◆ WRITTEN REQUEST
Put the lines of the records, from the line with "Image resolution: width=1080" up to and including the line with "Action: tap(243, 23)", into a JSON list of strings, one string per line, with blank lines left out.

◆ DATASET CONTENT
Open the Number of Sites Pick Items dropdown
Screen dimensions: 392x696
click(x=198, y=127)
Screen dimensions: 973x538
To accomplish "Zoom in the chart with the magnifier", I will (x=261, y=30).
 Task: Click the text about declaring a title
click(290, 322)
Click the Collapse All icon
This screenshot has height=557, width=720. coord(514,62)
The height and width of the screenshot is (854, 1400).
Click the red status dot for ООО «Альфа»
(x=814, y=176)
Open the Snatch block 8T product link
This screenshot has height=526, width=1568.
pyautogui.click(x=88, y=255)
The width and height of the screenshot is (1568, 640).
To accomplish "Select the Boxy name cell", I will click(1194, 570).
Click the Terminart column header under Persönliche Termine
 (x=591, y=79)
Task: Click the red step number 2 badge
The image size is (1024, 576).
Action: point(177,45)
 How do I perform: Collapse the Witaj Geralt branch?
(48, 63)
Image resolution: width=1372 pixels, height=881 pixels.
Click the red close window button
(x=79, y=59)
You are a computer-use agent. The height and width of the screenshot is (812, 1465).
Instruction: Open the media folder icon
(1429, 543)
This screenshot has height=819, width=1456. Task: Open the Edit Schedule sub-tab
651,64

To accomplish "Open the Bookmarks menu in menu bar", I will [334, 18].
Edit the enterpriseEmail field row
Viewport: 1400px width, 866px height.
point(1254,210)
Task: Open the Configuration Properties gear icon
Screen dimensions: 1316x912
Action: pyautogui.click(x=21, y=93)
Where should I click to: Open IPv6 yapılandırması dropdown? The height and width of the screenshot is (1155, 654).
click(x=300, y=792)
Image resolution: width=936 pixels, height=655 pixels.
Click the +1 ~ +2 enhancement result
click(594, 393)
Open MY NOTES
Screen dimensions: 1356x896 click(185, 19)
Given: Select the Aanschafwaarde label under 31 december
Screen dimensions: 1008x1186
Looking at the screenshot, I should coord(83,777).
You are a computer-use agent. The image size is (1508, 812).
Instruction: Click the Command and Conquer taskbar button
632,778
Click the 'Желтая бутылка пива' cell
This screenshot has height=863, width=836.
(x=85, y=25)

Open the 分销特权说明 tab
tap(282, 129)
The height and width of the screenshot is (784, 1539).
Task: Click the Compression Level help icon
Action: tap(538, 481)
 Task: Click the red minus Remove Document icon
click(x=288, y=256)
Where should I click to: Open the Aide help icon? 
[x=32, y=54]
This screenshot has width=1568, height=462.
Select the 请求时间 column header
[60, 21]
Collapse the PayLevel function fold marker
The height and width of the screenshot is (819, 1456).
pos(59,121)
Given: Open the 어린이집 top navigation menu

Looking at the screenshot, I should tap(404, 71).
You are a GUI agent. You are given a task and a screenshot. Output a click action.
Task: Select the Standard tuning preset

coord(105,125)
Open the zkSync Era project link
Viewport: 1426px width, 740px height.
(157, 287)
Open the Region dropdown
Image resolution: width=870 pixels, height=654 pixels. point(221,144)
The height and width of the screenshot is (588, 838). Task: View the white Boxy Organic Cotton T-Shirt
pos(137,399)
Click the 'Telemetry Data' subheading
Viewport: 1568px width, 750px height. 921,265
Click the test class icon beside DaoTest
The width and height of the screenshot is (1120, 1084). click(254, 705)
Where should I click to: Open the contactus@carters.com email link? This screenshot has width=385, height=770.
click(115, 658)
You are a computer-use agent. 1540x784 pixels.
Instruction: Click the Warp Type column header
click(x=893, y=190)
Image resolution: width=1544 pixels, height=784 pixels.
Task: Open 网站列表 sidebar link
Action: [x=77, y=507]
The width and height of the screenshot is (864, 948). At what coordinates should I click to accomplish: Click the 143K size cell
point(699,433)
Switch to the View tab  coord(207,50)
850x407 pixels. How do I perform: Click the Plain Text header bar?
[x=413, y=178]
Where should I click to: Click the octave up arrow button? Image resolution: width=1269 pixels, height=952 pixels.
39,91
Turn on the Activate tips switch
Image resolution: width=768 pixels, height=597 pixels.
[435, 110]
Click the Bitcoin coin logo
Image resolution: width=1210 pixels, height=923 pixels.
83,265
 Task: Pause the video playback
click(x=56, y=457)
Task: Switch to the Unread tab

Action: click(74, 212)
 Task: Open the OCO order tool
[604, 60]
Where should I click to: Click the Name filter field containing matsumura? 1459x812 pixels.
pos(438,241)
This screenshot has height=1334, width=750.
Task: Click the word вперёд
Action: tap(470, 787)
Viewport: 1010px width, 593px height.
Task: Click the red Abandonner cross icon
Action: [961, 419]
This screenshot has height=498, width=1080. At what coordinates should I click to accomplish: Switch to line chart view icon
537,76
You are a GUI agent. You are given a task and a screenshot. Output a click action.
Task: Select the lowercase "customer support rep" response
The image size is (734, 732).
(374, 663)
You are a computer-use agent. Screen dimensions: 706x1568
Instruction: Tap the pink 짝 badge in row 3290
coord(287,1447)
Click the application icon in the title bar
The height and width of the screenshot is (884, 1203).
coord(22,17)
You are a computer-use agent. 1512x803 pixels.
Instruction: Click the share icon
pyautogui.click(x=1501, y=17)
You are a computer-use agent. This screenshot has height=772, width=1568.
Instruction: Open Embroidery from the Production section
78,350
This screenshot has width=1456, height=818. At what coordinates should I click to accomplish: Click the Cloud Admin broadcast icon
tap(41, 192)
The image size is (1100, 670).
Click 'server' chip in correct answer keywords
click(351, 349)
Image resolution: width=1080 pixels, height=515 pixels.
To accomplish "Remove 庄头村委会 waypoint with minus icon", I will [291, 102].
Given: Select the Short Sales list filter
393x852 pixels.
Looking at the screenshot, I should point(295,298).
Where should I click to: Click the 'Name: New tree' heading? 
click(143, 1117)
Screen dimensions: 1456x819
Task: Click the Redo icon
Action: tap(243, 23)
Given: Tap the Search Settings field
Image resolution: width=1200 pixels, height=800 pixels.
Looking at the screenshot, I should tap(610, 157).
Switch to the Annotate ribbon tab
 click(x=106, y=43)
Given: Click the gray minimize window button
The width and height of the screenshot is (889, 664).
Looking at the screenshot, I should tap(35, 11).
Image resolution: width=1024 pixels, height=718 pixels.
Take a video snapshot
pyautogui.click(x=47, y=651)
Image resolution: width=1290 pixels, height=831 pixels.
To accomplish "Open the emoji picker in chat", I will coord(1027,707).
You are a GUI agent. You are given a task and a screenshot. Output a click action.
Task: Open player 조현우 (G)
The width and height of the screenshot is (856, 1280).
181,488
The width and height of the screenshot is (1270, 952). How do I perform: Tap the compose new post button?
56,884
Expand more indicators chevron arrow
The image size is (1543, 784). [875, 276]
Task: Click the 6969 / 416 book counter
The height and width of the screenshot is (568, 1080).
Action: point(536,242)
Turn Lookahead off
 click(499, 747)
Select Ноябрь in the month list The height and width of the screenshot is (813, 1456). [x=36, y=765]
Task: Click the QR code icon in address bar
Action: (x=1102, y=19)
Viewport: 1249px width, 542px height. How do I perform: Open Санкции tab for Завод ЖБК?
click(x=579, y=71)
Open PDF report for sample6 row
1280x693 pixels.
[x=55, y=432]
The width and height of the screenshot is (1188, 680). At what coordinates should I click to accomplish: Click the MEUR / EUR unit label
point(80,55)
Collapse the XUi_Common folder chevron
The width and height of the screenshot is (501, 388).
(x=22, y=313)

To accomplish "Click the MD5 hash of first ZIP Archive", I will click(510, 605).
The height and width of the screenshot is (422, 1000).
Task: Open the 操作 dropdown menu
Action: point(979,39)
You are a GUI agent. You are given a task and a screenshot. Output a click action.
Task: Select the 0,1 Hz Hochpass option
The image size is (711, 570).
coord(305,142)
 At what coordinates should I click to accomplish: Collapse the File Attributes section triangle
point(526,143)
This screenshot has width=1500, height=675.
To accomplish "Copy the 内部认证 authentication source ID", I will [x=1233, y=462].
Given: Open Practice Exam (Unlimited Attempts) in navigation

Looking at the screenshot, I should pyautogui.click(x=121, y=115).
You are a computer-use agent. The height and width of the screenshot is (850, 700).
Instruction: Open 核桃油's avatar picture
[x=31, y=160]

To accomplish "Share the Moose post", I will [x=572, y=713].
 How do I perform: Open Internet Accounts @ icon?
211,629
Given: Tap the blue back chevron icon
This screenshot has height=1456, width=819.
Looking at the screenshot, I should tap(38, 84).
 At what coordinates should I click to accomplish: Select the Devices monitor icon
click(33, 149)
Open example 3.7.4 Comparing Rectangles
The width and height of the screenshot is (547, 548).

◆ FINISHED ANSWER
[
  "Image resolution: width=1080 pixels, height=515 pixels.",
  "To accomplish \"Remove 庄头村委会 waypoint with minus icon\", I will [291, 102].",
  "Given: Select the Short Sales list filter",
  "393x852 pixels.",
  "Looking at the screenshot, I should point(295,298).",
  "Where should I click to: Click the 'Name: New tree' heading? ",
  "click(143, 1117)",
  "Screen dimensions: 1456x819",
  "Task: Click the Redo icon",
  "Action: tap(243, 23)"
]